Single by Dottie West

from the album Country and West
- B-side: "Love's Farewell"
- Released: July 1970
- Recorded: March 2, 1970
- Studio: RCA Victor Studio
- Genre: Country; Nashville Sound;
- Length: 2:47
- Label: RCA Victor
- Songwriter(s): Hank Cochran; Red Lane;
- Producer(s): Danny Davis

Dottie West singles chronology
| "Till I Can't Take It Anymore" (1970) | "It's Dawned on Me You're Gone" (1970) | "Forever Yours" (1970) |

= It's Dawned on Me You're Gone =

"It's Dawned on Me You're Gone" is a song written by Hank Cochran and Red Lane, and recorded by American country music artist Dottie West. It was released in July 1970 as the first single from the album Country and West. The song became a top 40 chart single on the US country music chart.
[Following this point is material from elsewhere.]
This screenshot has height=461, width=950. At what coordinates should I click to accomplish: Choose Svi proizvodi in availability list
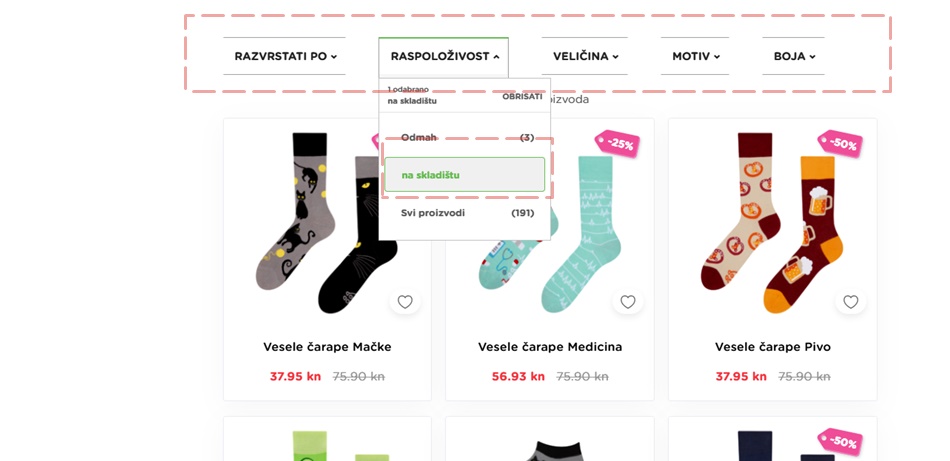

It was given positive reviews by Billboard and Cashbox following its release.

==Background and recording==
Dottie West had broken through into mainstream country music with a series Nashville Sound singles like "Here Comes My Baby" (1964), "Country Girl" (1968) and a duet with Don Gibson called "Rings of Gold" (1969). At the RCA Victor label, a series of albums and singles were released through the early 1970s. Among her 1970s releases was "It's Dawned on Me You're Gone". It was co-written by Hank Cochran and Red Lane. The track was cut at the RCA Victor Studio in Nashville, Tennessee on March 2, 1970. The session was produced by Danny Davis.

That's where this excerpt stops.